Owning a Racehorse in the UK

Purchasing a Racehorse

 

You can either have full or part ownership of a racehorse.

 

If your pockets run deep and full ownership is an option, a racehorse could set you back between £26 800 to £735 00 (the most expensive horse auctioned via Tattersals). For those who would prefer to have part ownership, you could share the costs between you and a friend, or you could join a syndicate and own a fractional share. Syndicates usually contain ten to twenty people and can own more than one horse. Share prices can range from £6 950 to £47 500 plus VAT. This fee covers the buying of the horses, training, vet bills, transport on race days, and race entry fees for a full two-year career.

 

Companies such as Race Horse Trade, Goffs, Tattersalls, Mick Easterby Racing, and Highclere can help if you would like to learn more.

 

buying a racehorse

Image from regalbloodstock.com

 

Stabling and Training

 

As mentioned above, if you have part ownership as part of a syndicate then these fees are covered in your share price. If you have sole ownership then you’d be looking at around £16 000 for training costs per year. Stabling costs depend on what kind of stabling and where. Full livery is between £5200 and £7800 per year. Part livery is around £2 080 to £3120 per year depending on how much involvement you have in the chores such as mucking out, cleaning tack, feeding, etc. Grass livery is your cheapest option and costs between £1040 and £1560 per year. The livery costs mentioned are not inclusive of vet fees, farriers, dentist fees, worming, etc.

 

racehorse and jockey

Image from insidehook.com

 

Nutrition and regular vet check-ups

 

Correct nutrition is vital for a racehorse and can impact it’s overall performance. You need to make sure they are getting a good balance of fibre, starch, protein, oil, and vitamins. Racehorses are typically fed a diet high in energy, and lower in bulking fibre than non-racing horses.  You can even buy specially formulated feeds such as racing mix or racehorse cubes which cost around £15 for 20 – 25kg. These mixes contain ingredients such as lightly rolled oats, flaked barley, molasses, soya hulls, salt, calcium carbonate, vitamin and mineral premix, and live yeast, amongst others. Total cost of feeding a racehorse is around £280 – £550 per year if your horse is signed up for part livery.

 

You will also need to remember that your horse will need a vet for check-ups. It is best to get horse insurance to cover costly vet bills but you will still need to pay for their annual vaccinations at around £70. Racehorses need regular check-ups, especially before and after a race.

 

Big Races

 

Horseracing is the second largest spectator sport in Great Britain and thus offers some incredible racing events. Perhaps one of the most famous is the Royal Ascot, a major flat racing festival which attracts horses from all over the world every June.

 

The five British classics include the 1000 Guineas, 2000 Guineas, The Oaks, The Derby and the St Leger and although founded in the late 18th and 19th century, still represent the pinnacle of achievement. Another well-known race is the Cheltenham Festival which takes place in March each year and usually coincides with St Patrick’s Day. There are an extensive number of races per year for those interested; all it takes is a bit of research to find the perfect races for your horse.

 

royal ascot races

Image from britbound.com

 

If owning a racehorse, in sole or part ownership, sounds like something you’d be interested in then why not take the first steps today? You could be the proud owner of a winning horse before you know it.

## COMPLETE THE FOLLOWING
(A) In the racehorse ownership text, rewrite the passage that begins at the words "The five British" and stops after "you know it.", replacing "March" with "April".
(B) For each statement, answer yes or no according to the racehorse ownership text, and quote the words that decide it. (i) Syndicates usually contain ten to twenty people. (ii) Grass livery is the most expensive stabling option. (iii) The Royal Ascot takes place every March.

## EXCERPTED DATA
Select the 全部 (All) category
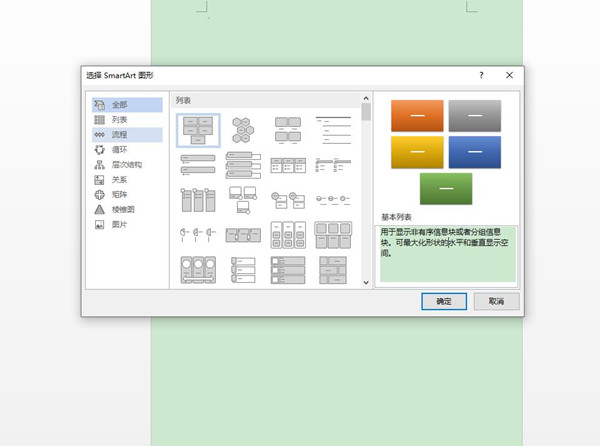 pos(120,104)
--
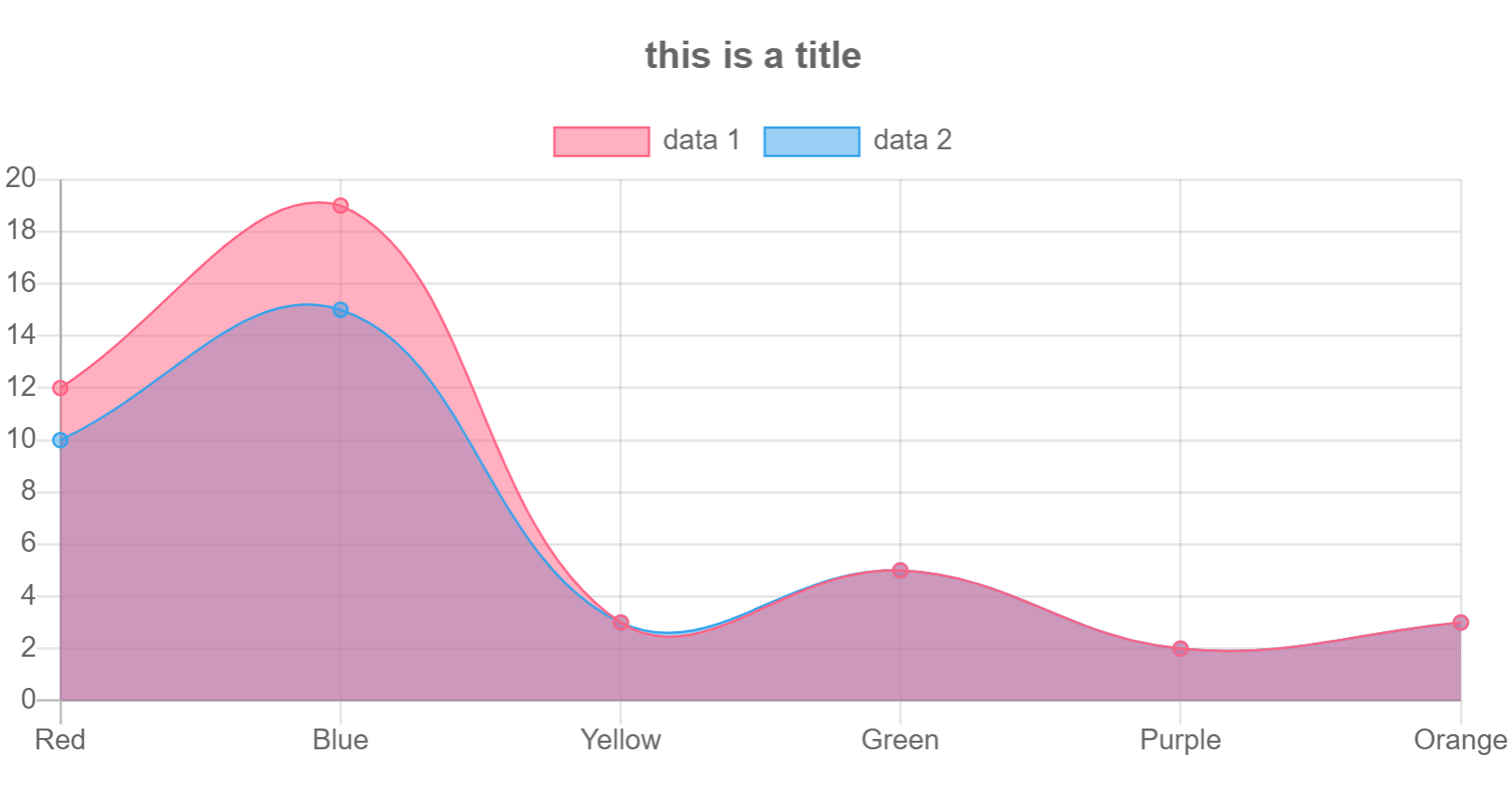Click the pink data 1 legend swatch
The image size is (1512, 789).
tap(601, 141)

## SOLUTION SET
(A)
The five British classics include the 1000 Guineas, 2000 Guineas, The Oaks, The Derby and the St Leger and although founded in the late 18th and 19th century, still represent the pinnacle of achievement. Another well-known race is the Cheltenham Festival which takes place in April each year and usually coincides with St Patrick’s Day. There are an extensive number of races per year for those interested; all it takes is a bit of research to find the perfect races for your horse.

 

royal ascot races

Image from britbound.com

 

If owning a racehorse, in sole or part ownership, sounds like something you’d be interested in then why not take the first steps today? You could be the proud owner of a winning horse before you know it.

(B)
(i) Yes: "Syndicates usually contain ten to twenty people and can own more than one horse."
(ii) No: "Grass livery is your cheapest option and costs between £1040 and £1560 per year."
(iii) No: "Perhaps one of the most famous is the Royal Ascot, a major flat racing festival which attracts horses from all over the world every June."